A cura di Orazio Leogrande

Roma, Minimum Fax, 2007, pp. 320, € 14.50
ISBN 978-88-7521-146-2
«Io credo ancora, con Delluc, che se l’arte è vita, la vita è anche un aspetto dell’arte». Firmato Jean-Luc Godard. E chi altro sennò? Questo e tanti altri aforismi si trovano in questa antologia che è in realtà una selezione di testi raccolti in Godard par Godard, pubblicato in Francia in due volumi (usciti rispettivamente nel 1985 e nel 1998), a cura di Alain Bergala. Per l’edizione italiana il curatore Orazio Leogrande ha privilegiato le interviste, ma sono anche presenti diversi interventi pronunciati durante conferenze, oltre che una lettera, una poesia e alcuni articoli di autocommento. Mancando sceneggiature, progetti e recensioni il quadro che ne esce da questa raccolta di testi in cui Godard riflette sui film propri e degli altri, sul cinema, la televisione, la società, la cultura e le arti in generale è quella di un cineasta intellettuale che cita, ama citarsi, che si esprime per formule, come in una sorta di montaggio verbale in cui tutto viene centrifugato, selezionato, messo in discussione, nell’estremo e forse un po’ naïf tentativo di rendere tutto visibile e trasformarlo in cinema, quello suo naturalmente.

E’ cinema infatti la parola che ricorre più spesso nelle parole di Godard, un cinema totale e totalizzante, un cinema grande e piccolo al contempo, fatto di passato (molto) e presente (poco), ma mai di futuro, come se ormai l’arte popolare per eccellenza del Novecento si avviasse ad essere qualcos’altro da quello che lui stesso ha contribuito a definire. In realtà, a voler fare una propria Histoire(s) du cinéma, personale e affascinante, Godard narra non solo le vicende di un’epoca fondamentale della storia del cinema, quella nata in Francia con la Nouvelle vague, ma anche tutte le possibili implicazioni storiche, culturali e sociali di quell’importante cesura avvenuta alla fine degli anni Cinquanta.
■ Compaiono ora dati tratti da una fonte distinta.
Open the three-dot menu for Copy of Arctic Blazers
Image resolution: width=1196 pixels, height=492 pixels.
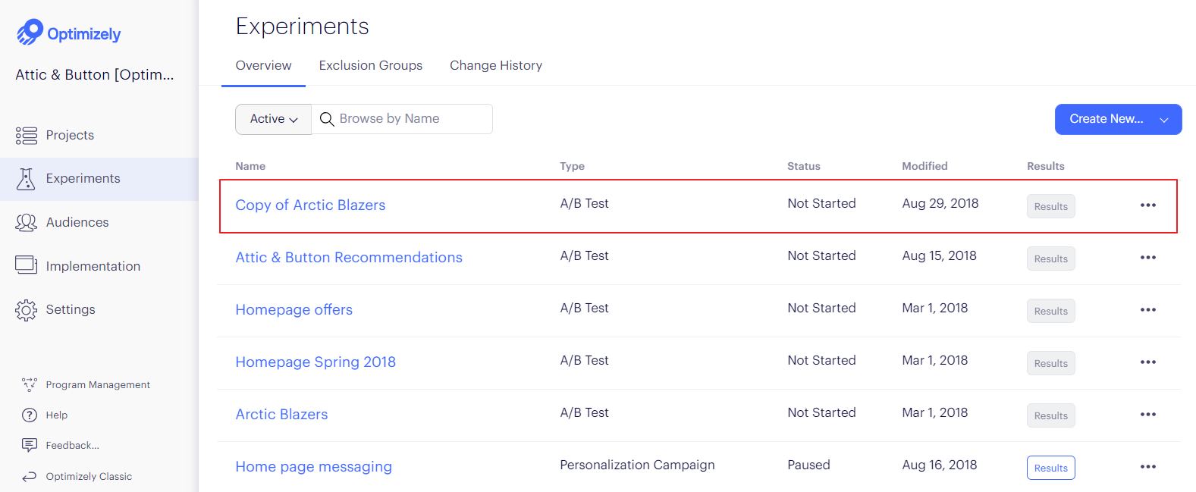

Rileggere oggi le parole di Godard è come ritornare sulla terra dopo aver fatto quattro passi tra le nuvole; tutto era possibile in quegli anni? Filmare la propria città, la propria ragazza, i propri genitori, i propri miti: era questo il lascito di papà Henri Langlois e della Cinématheque parigina, tempio della modernità. Una grandiosità che era per Godard quella del cinema muto, arte pericolosa perché immagine grandiosa della visibilità oscura e destabilizzante del mondo, prima che con l’avvento del sonoro il cinema si riducesse da arte a spettacolo, da linguaggio a bassa letteratura. All’epoca delle nouvelle vagues ribellarsi alla scrittura significava restituire al cinema le sue pericolose potenzialità espressive, affrancandolo dalla sciagurata sventura di essere in mano a produttori, sceneggiatori e scrittori. Salva gli attori, Godard, purché si allenino a lavorare prima e dopo le riprese e non durante, e i creatori di linguaggio (Griffith, Ejzenstein, Hitchcock, Rossellini), capaci di rimandare dalla realtà a qualcos’altro e viceversa, di ritrovare l’ordinario nello straordinario (Méliès) o lo straordinario nell’ordinario (i Lumiére).

E torna anche sulla vecchia questione della politique des auteurs, dicendo che la cosa più importante non erano e non sono gli autori ma la politica, il linguaggio, appunto. Peccato che i secondi abbiano vinto sulla prima e abbiano prodotto un gigantesco equivoco. Ma sono le beffe della vita e di un mondo che preferisce i film di Spielberg a quelli di Rivette. E di Godard, naturalmente. Di uno che dal periodo dei Cahiers a quello del sodalizio con Anna Karina, dalla militanza maoista del ‘68 alla sperimentazione video degli ultimi anni, continua a essere una mente lucida ed estrema, un provocatore perniciosamente anti-tele-visivo, un custode della memoria di celluloide che riesce a conservare anche il giusto distacco dello storico.

E’ probabile che l’età (neanche poi troppo avanzata) lo abbia più che altro aiutato in maniera irrecuperabile (per fortuna) a guardare il mondo come a un gigantesco materiale cinematografico che aspetta solo di essere montato. In infinite varianti.